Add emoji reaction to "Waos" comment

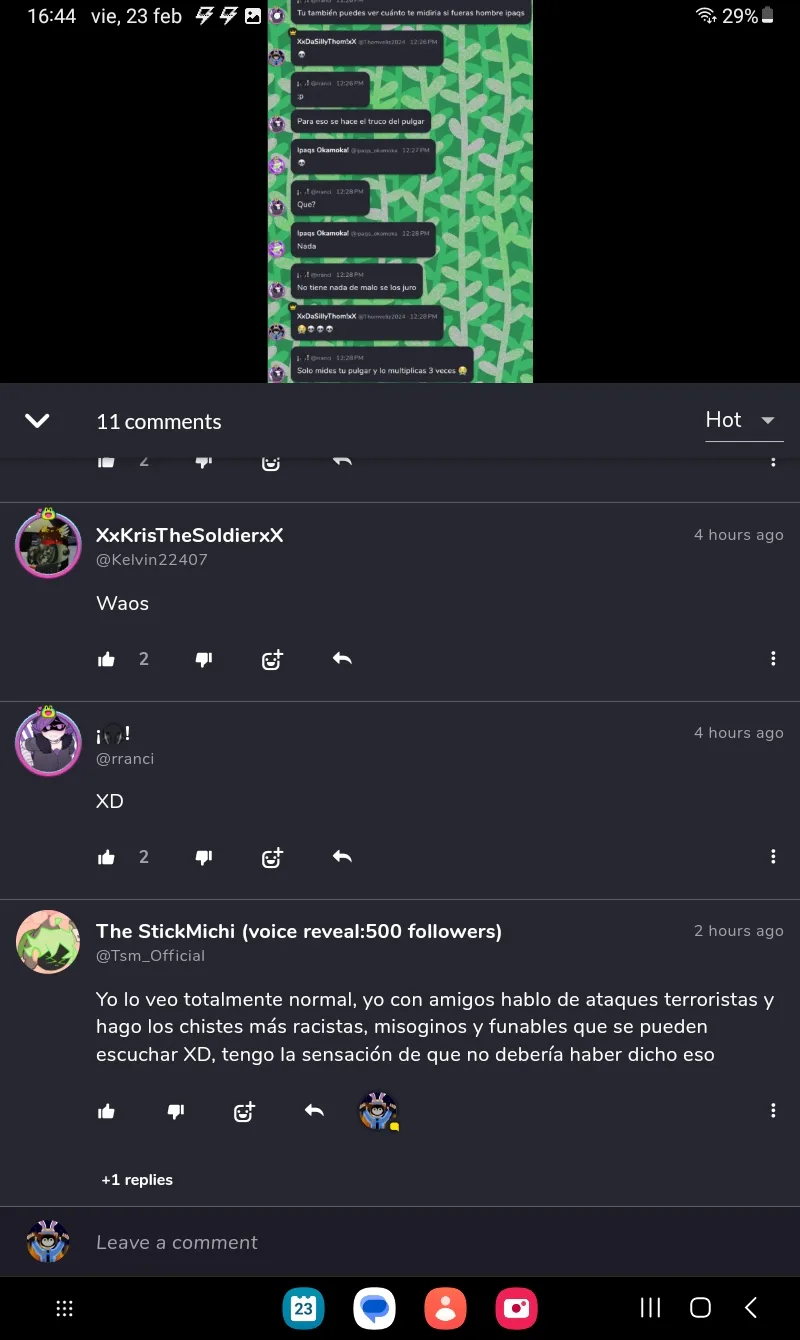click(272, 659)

==*==

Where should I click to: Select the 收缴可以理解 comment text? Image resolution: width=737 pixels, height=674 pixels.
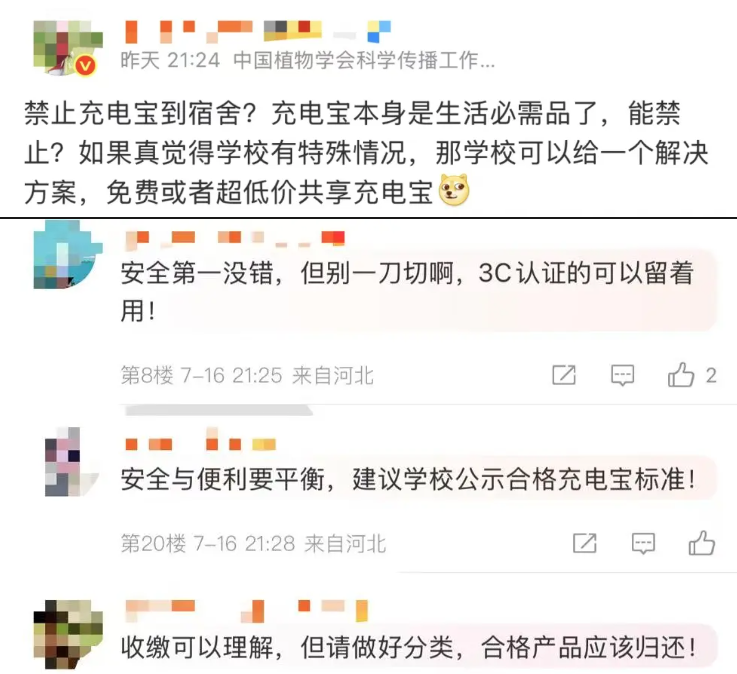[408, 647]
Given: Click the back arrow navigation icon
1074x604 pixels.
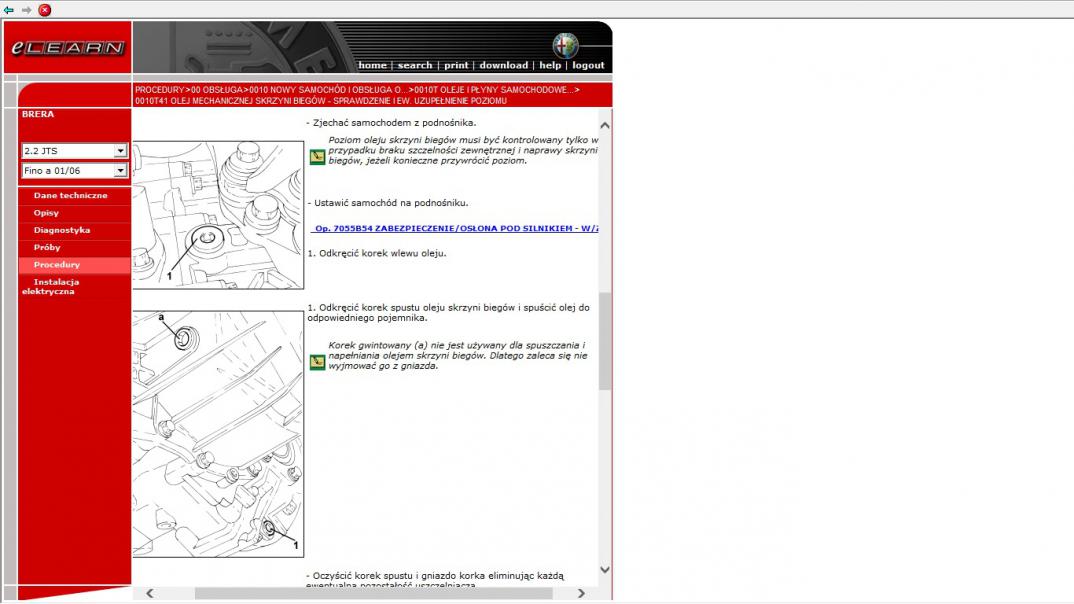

==*==

Look above for the line containing "Given: Click the back arrow navigation icon". Output from there through the line containing "1074x604 pixels.", exactly and inclusively.

Given: Click the back arrow navigation icon
1074x604 pixels.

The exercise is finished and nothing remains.